Here's an analogous construct that I use at the top of shell "include" files.

# include guard

if [ ${_gripe_version:-0} -gt 0 ]

then

return 0

else

_gripe_version=1

fi

... # remainder of file

I could put the file contents inside the else block, and the fi at the end of the file, but I like just clumping the whole thing at the top.

Another Use For The Colon (:) Command

I've already blogged about the shell's no-op command, when I use it, and why.

I forgot about another way I use it. Here 'tis.

Consider this loop:

for i in {1..100}

do

some-command-or-other $i

done

If you want to comment out the loop, you could comment out the whole thing by putting a comment character in front of each line, but that's tedious. Easier would be to comment out the one-line loop body, like this

for i in {1..100}

do

# some-command-or-other $i

done

Except, um, that's an empty loop body and a syntax error.

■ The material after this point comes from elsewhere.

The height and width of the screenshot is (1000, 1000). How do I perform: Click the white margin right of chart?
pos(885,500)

bash: syntax error near unexpected token `done'

This, however, is fine:

for i in {1..100}

do

: some-command-or-other $i

done

That loop body isn't empty, it just doesn't do anything. No fuss, no muss.

Amazondroid

I have seen the future of retail and it is my phone.

Today, Amazon announced an Amazon Market app for the Android. (There's one for the iPhone, too.)

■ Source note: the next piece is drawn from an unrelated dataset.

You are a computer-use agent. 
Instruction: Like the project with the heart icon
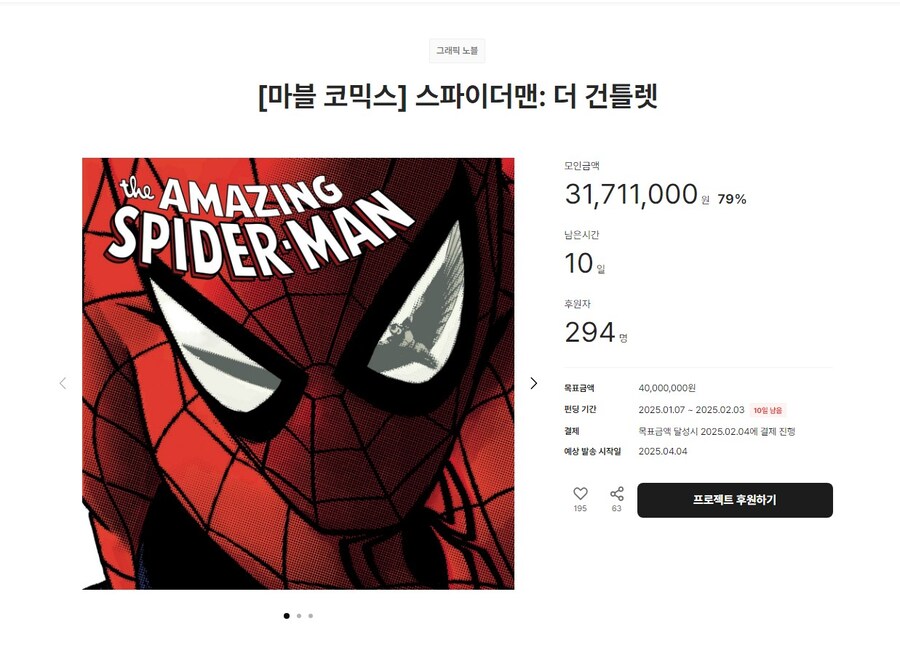(580, 494)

You point the camera at the barcode of an item and push a button. It scans the barcode, then looks to see whether Amazon stocks the item. If so, it puts the item onto your wish list, so you can buy it (or so someone else can buy it for you).

What would you pay? But wait. There's more.

If Amazon doesn't have your item, they offer another option. Select the other button, and your camera takes a picture of the item, sends it up to Amazon, and a minute or less later, Amazon tells you *similar* items that they stock. And puts them on your wish list.

How do they do this? Is it OCR? Is it image recognition? Is it Amazon Mechanical Turk? I have no idea.

And, frankly, who cares?

They make it easy to buy. From them. This is brilliant. Better even than the browser-based "Buy this together with ...." Better even than "You might also be interested in." Better even than "People who bought this item also bought ...."

I have seen the future of retail and it is my phone.